Security and Privacy in Broadband Internet Services

by Lauren Matheson

Preview

As the public's increasing thirst for speed draws them towards broadband Internet alternatives new questions of security and privacy arise. Broadband connections, by their 'always on' nature, infrequently changing IP addresses and LAN technology interfaces, increase the vulnerability of computer networks.

Large institutions and corporations know how to protect their systems, but as more and more home users opt for broadband connections how much knowledge should be expected of them? With so many people using apparently low security Windows and Macintosh operating systems that enable file and printer sharing by default, there is much room for exploitation. When their computer's network neighbourhood very much resembles their own neighbourhood many home users are surprised, and those whose printers accidentally receive a neighbour's document are shocked.

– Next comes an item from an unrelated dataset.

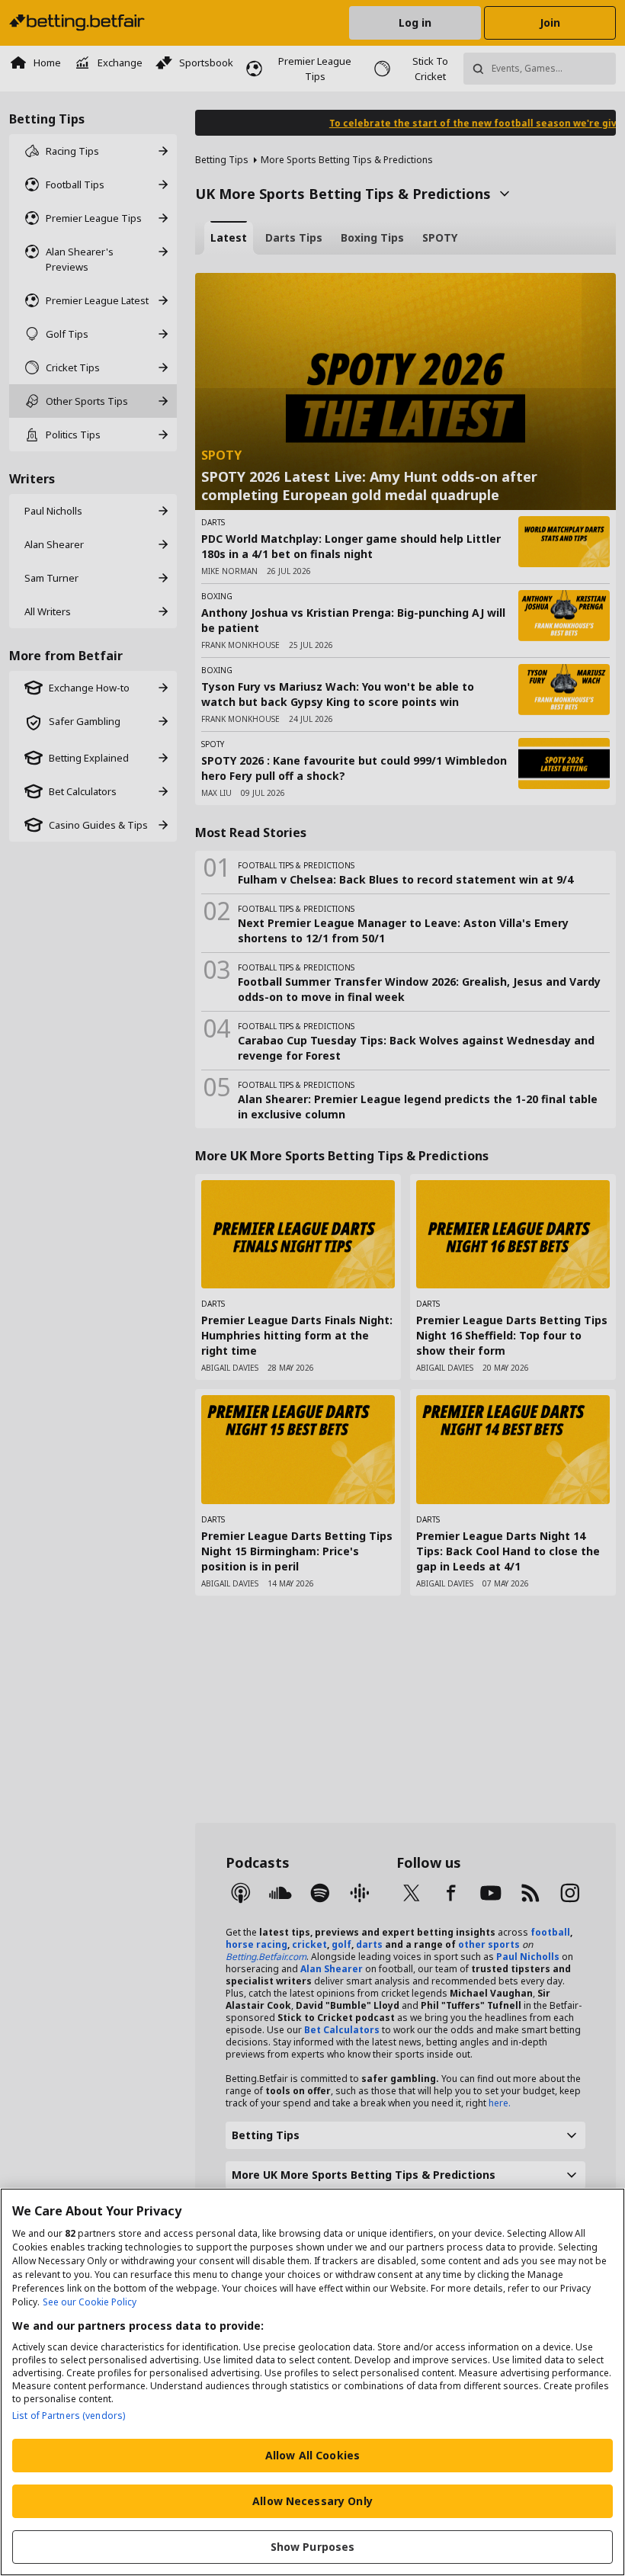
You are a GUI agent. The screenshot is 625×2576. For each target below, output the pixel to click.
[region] (312, 2382)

To their merit, many broadband providers and hardware manufacturers have developed patches and workarounds to some of these glaring insecurities, but what standard of security and privacy should be expected? Are changes required to the construction of these networks and protocols? Information and misinformation abound regarding DSL vs. cable as means to deliver broadband service. Does either architecture offer an advantage for privacy and security?

Important as we ask so many questions is whose issue is it to resolve these security and privacy concerns. Is it the government's role to ensure a degree of data protection for its citizens, or is it rather a consumer's responsibility to choose a broadband service with a dedication to privacy they desire? This could be a new arena for broadband providers to compete with each other.

Six professionals join us this afternoon to discuss this topic. Robert Ellis and Myles Losch join us from ACM. Simson Garfinkel is a consultant and journalist. John Denker hails from AT&T Labs-Research, while Jacques Desroches and Dermot O'Carroll are from two national broadband providers, Bell Canada and Rogers Cable, Inc.

Review

The results are in. According to the panel of four broadband experts there is a real security problem: default file sharing, viruses, and careless or clueless users are the primary reasons. AT&T expert John Denker proposes that a threat analysis is necessary before trying to tackle the issue of network security. To protect a network against a foreign intruder or cracker requires different measures than against a friend, a host, a legal warrant or tap, a trojan virus, or data miners. The ability to protect is also quite different, especially against trojan horse viruses which users choose to install, but act much differently than expected. Data mining can also be difficult to avoid. A naive user may voluntarily disclose information, not realizing that it may be kept for a different use or joined to their information elsewhere, a phenomenon referred to by Denker as "getting nibbled to death by ducks."

Solutions, or at least stop-gap measures to some of these problems do exist and are being used by broadband providers. Commonly misconfigured ports - such as that used by the NetBIOS service in Microsoft file sharing - are frequently blocked by default. Modems operating as bridges filter packets at the user level so that they only receive information directed to them and not their neighbors. New modems incorporating firewalls may soon be used, thus enabling a heightened level of security without extra software to install. Similar hardware solutions also bypass the inherent insecurities of some operating systems. The panelists seemed to be in agreement though that configuration and implementation of security solutions must be understood by novice computer users to be effective.

Privacy may become a new arena for market competition. As consumers become increasingly aware of the degree of their exposure they will quite possibly demand higher standards from their ISPs. Freedom may also become a consumer choice as many may choose ISPs which filter certain types of content, thus creating more consumer options. If technology is the limitation, ISPs will be very competitive as their privacy standards will be comparable. However, this is all contingent upon the consumer's ability to differentiate between products based on privacy - an assumption which might not be valid.

Next, the panel considered the roles of different groups. Governments should be expected to set standards that guarantee personal privacy. However, industry may lead the government standards through as consumer demands grow. As for customers, Dermot O'Carroll longed to be able to expect from them some degree of rational behavior where they would learn to use a machine before pushing the limits. Simson Garfinkel proposed increased liability for software vendors and broadband providers which leave security holes open by default, a view supported by an analogy that certain levels of safety are expected from many other industries. But software is not held to the same consumer standards, and Denker strongly objected that liability is a model that simply does not work.

While broadband network security is a problem, it does not have a simple solution because end users are a part of the problem. However, if users become more knowledgeable and demanding, security failings may well be significantly reduced.